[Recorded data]
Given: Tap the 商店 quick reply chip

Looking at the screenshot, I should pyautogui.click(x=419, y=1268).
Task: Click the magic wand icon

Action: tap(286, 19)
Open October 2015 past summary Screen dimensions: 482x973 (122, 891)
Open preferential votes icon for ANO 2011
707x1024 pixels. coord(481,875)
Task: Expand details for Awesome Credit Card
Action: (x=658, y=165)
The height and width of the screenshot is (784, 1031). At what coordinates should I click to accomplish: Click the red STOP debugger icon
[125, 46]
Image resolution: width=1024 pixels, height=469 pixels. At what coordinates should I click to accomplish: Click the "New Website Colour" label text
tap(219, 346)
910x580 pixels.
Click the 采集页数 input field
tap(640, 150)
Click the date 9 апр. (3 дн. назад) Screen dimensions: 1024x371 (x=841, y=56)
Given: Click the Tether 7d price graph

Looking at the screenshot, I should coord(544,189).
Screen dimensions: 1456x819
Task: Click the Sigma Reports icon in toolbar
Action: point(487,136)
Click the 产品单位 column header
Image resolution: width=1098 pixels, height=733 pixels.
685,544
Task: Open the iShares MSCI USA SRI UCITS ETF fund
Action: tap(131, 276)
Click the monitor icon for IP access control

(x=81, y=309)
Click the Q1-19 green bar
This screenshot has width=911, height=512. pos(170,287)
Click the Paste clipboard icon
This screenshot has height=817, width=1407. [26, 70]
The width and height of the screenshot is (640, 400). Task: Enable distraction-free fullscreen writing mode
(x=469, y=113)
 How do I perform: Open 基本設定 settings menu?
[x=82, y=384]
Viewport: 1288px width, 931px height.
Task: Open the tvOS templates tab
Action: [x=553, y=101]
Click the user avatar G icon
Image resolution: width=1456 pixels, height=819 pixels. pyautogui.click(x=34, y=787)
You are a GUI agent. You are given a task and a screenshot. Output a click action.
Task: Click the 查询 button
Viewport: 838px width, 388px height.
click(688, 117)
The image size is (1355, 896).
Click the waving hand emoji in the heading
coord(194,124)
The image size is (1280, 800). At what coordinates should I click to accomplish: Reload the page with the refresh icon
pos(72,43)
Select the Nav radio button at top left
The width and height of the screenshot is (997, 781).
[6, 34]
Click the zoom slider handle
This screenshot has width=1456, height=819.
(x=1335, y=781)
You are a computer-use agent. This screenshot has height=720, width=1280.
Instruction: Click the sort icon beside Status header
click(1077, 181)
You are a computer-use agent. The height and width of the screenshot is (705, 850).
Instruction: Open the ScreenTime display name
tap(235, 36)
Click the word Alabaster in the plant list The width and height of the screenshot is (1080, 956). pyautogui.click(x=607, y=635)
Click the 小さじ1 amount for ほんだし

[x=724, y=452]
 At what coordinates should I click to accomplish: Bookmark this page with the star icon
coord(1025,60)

§ Request
Copy all of the entries above word for word.

§ Answer to this problem
Given: Tap the 商店 quick reply chip

Looking at the screenshot, I should pyautogui.click(x=419, y=1268).
Task: Click the magic wand icon

Action: tap(286, 19)
Open October 2015 past summary Screen dimensions: 482x973 (122, 891)
Open preferential votes icon for ANO 2011
707x1024 pixels. coord(481,875)
Task: Expand details for Awesome Credit Card
Action: (x=658, y=165)
The height and width of the screenshot is (784, 1031). At what coordinates should I click to accomplish: Click the red STOP debugger icon
[125, 46]
Image resolution: width=1024 pixels, height=469 pixels. At what coordinates should I click to accomplish: Click the "New Website Colour" label text
tap(219, 346)
910x580 pixels.
Click the 采集页数 input field
tap(640, 150)
Click the date 9 апр. (3 дн. назад) Screen dimensions: 1024x371 (x=841, y=56)
Given: Click the Tether 7d price graph

Looking at the screenshot, I should coord(544,189).
Screen dimensions: 1456x819
Task: Click the Sigma Reports icon in toolbar
Action: point(487,136)
Click the 产品单位 column header
Image resolution: width=1098 pixels, height=733 pixels.
685,544
Task: Open the iShares MSCI USA SRI UCITS ETF fund
Action: tap(131, 276)
Click the monitor icon for IP access control

(x=81, y=309)
Click the Q1-19 green bar
This screenshot has width=911, height=512. pos(170,287)
Click the Paste clipboard icon
This screenshot has height=817, width=1407. [26, 70]
The width and height of the screenshot is (640, 400). Task: Enable distraction-free fullscreen writing mode
(x=469, y=113)
 How do I perform: Open 基本設定 settings menu?
[x=82, y=384]
Viewport: 1288px width, 931px height.
Task: Open the tvOS templates tab
Action: [x=553, y=101]
Click the user avatar G icon
Image resolution: width=1456 pixels, height=819 pixels. pyautogui.click(x=34, y=787)
You are a GUI agent. You are given a task and a screenshot. Output a click action.
Task: Click the 查询 button
Viewport: 838px width, 388px height.
click(688, 117)
The image size is (1355, 896).
Click the waving hand emoji in the heading
coord(194,124)
The image size is (1280, 800). At what coordinates should I click to accomplish: Reload the page with the refresh icon
pos(72,43)
Select the Nav radio button at top left
The width and height of the screenshot is (997, 781).
[6, 34]
Click the zoom slider handle
This screenshot has width=1456, height=819.
(x=1335, y=781)
You are a computer-use agent. This screenshot has height=720, width=1280.
Instruction: Click the sort icon beside Status header
click(1077, 181)
You are a computer-use agent. The height and width of the screenshot is (705, 850).
Instruction: Open the ScreenTime display name
tap(235, 36)
Click the word Alabaster in the plant list The width and height of the screenshot is (1080, 956). pyautogui.click(x=607, y=635)
Click the 小さじ1 amount for ほんだし

[x=724, y=452]
 At what coordinates should I click to accomplish: Bookmark this page with the star icon
coord(1025,60)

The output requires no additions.